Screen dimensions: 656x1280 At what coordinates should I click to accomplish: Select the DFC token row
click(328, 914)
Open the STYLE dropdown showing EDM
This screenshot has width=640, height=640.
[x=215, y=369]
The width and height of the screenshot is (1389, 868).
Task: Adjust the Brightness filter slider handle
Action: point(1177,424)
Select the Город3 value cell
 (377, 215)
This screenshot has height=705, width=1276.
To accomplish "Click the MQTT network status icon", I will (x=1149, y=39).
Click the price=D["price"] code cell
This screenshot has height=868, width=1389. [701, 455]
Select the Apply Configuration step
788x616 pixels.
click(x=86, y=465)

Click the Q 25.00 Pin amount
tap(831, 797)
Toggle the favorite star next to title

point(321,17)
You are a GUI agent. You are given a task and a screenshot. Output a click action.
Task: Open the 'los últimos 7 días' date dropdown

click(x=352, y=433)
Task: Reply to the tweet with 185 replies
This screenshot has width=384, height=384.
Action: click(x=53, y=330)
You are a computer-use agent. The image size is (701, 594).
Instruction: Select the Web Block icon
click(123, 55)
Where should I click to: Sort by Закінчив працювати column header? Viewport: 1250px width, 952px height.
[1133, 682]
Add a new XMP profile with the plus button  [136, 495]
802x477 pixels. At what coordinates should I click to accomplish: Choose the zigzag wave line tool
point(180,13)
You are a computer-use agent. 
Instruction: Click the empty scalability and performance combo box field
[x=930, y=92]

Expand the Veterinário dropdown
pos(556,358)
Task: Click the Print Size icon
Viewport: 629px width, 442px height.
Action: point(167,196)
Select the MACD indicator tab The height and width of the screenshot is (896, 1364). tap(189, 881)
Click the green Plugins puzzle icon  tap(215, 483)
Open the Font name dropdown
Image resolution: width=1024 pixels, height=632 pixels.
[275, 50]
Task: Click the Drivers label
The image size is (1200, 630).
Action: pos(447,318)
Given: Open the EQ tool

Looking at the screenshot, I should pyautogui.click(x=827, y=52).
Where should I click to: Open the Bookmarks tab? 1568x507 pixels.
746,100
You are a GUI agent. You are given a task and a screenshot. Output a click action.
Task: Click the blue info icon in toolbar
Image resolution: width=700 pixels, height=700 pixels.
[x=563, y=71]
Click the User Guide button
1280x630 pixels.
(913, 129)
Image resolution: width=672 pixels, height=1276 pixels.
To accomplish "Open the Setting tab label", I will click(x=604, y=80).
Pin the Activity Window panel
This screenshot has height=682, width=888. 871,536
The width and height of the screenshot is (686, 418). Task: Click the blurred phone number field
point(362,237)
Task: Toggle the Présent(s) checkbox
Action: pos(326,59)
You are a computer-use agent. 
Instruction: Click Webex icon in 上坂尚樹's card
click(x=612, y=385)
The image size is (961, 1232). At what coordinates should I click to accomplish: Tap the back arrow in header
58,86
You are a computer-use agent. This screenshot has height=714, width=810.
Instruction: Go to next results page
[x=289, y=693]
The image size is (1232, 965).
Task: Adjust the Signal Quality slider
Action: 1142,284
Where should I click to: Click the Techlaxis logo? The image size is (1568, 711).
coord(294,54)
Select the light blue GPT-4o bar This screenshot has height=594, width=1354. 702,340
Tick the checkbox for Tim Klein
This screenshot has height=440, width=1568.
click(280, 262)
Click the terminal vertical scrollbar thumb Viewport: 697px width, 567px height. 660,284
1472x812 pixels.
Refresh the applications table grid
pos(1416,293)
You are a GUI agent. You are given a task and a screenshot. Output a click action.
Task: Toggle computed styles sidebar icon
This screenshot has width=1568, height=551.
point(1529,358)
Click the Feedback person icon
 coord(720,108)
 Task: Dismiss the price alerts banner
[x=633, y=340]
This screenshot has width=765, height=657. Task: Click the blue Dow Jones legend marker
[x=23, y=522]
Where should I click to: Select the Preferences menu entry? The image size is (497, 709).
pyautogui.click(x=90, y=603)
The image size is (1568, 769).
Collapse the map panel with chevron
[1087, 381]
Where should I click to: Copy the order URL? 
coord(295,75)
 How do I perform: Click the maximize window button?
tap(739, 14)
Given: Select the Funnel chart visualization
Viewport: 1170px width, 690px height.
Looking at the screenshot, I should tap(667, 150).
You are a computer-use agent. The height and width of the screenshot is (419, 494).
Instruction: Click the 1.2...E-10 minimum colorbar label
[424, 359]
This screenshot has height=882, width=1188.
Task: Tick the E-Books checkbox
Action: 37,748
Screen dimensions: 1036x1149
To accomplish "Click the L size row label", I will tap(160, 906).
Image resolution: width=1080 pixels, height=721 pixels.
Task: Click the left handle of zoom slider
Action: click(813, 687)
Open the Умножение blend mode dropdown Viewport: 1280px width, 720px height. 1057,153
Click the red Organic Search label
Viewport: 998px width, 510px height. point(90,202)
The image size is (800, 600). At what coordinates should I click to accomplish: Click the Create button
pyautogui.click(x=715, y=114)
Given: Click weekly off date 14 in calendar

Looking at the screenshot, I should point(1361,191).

(EXERCISE DETAILS) Could you return all of the entries exactly as they stand?

(WRITTEN SOLUTION)
Screen dimensions: 656x1280 At what coordinates should I click to accomplish: Select the DFC token row
click(328, 914)
Open the STYLE dropdown showing EDM
This screenshot has width=640, height=640.
[x=215, y=369]
The width and height of the screenshot is (1389, 868).
Task: Adjust the Brightness filter slider handle
Action: point(1177,424)
Select the Город3 value cell
 (377, 215)
This screenshot has height=705, width=1276.
To accomplish "Click the MQTT network status icon", I will (x=1149, y=39).
Click the price=D["price"] code cell
This screenshot has height=868, width=1389. [701, 455]
Select the Apply Configuration step
788x616 pixels.
click(x=86, y=465)

Click the Q 25.00 Pin amount
tap(831, 797)
Toggle the favorite star next to title

point(321,17)
You are a GUI agent. You are given a task and a screenshot. Output a click action.
Task: Open the 'los últimos 7 días' date dropdown

click(x=352, y=433)
Task: Reply to the tweet with 185 replies
This screenshot has width=384, height=384.
Action: click(x=53, y=330)
You are a computer-use agent. The image size is (701, 594).
Instruction: Select the Web Block icon
click(123, 55)
Where should I click to: Sort by Закінчив працювати column header? Viewport: 1250px width, 952px height.
[1133, 682]
Add a new XMP profile with the plus button  [136, 495]
802x477 pixels. At what coordinates should I click to accomplish: Choose the zigzag wave line tool
point(180,13)
You are a computer-use agent. 
Instruction: Click the empty scalability and performance combo box field
[x=930, y=92]

Expand the Veterinário dropdown
pos(556,358)
Task: Click the Print Size icon
Viewport: 629px width, 442px height.
Action: point(167,196)
Select the MACD indicator tab The height and width of the screenshot is (896, 1364). tap(189, 881)
Click the green Plugins puzzle icon  tap(215, 483)
Open the Font name dropdown
Image resolution: width=1024 pixels, height=632 pixels.
[275, 50]
Task: Click the Drivers label
The image size is (1200, 630).
Action: pos(447,318)
Given: Open the EQ tool

Looking at the screenshot, I should pyautogui.click(x=827, y=52).
Where should I click to: Open the Bookmarks tab? 1568x507 pixels.
746,100
You are a GUI agent. You are given a task and a screenshot. Output a click action.
Task: Click the blue info icon in toolbar
Image resolution: width=700 pixels, height=700 pixels.
[x=563, y=71]
Click the User Guide button
1280x630 pixels.
(913, 129)
Image resolution: width=672 pixels, height=1276 pixels.
To accomplish "Open the Setting tab label", I will click(x=604, y=80).
Pin the Activity Window panel
This screenshot has height=682, width=888. 871,536
The width and height of the screenshot is (686, 418). Task: Click the blurred phone number field
point(362,237)
Task: Toggle the Présent(s) checkbox
Action: pos(326,59)
You are a computer-use agent. 
Instruction: Click Webex icon in 上坂尚樹's card
click(x=612, y=385)
The image size is (961, 1232). At what coordinates should I click to accomplish: Tap the back arrow in header
58,86
You are a computer-use agent. This screenshot has height=714, width=810.
Instruction: Go to next results page
[x=289, y=693]
The image size is (1232, 965).
Task: Adjust the Signal Quality slider
Action: 1142,284
Where should I click to: Click the Techlaxis logo? The image size is (1568, 711).
coord(294,54)
Select the light blue GPT-4o bar This screenshot has height=594, width=1354. 702,340
Tick the checkbox for Tim Klein
This screenshot has height=440, width=1568.
click(280, 262)
Click the terminal vertical scrollbar thumb Viewport: 697px width, 567px height. 660,284
1472x812 pixels.
Refresh the applications table grid
pos(1416,293)
You are a GUI agent. You are given a task and a screenshot. Output a click action.
Task: Toggle computed styles sidebar icon
This screenshot has width=1568, height=551.
point(1529,358)
Click the Feedback person icon
 coord(720,108)
 Task: Dismiss the price alerts banner
[x=633, y=340]
This screenshot has width=765, height=657. Task: Click the blue Dow Jones legend marker
[x=23, y=522]
Where should I click to: Select the Preferences menu entry? The image size is (497, 709).
pyautogui.click(x=90, y=603)
The image size is (1568, 769).
Collapse the map panel with chevron
[1087, 381]
Where should I click to: Copy the order URL? 
coord(295,75)
 How do I perform: Click the maximize window button?
tap(739, 14)
Given: Select the Funnel chart visualization
Viewport: 1170px width, 690px height.
Looking at the screenshot, I should tap(667, 150).
You are a computer-use agent. The height and width of the screenshot is (419, 494).
Instruction: Click the 1.2...E-10 minimum colorbar label
[424, 359]
This screenshot has height=882, width=1188.
Task: Tick the E-Books checkbox
Action: 37,748
Screen dimensions: 1036x1149
To accomplish "Click the L size row label", I will tap(160, 906).
Image resolution: width=1080 pixels, height=721 pixels.
Task: Click the left handle of zoom slider
Action: click(813, 687)
Open the Умножение blend mode dropdown Viewport: 1280px width, 720px height. 1057,153
Click the red Organic Search label
Viewport: 998px width, 510px height. point(90,202)
The image size is (800, 600). At what coordinates should I click to accomplish: Click the Create button
pyautogui.click(x=715, y=114)
Given: Click weekly off date 14 in calendar

Looking at the screenshot, I should point(1361,191).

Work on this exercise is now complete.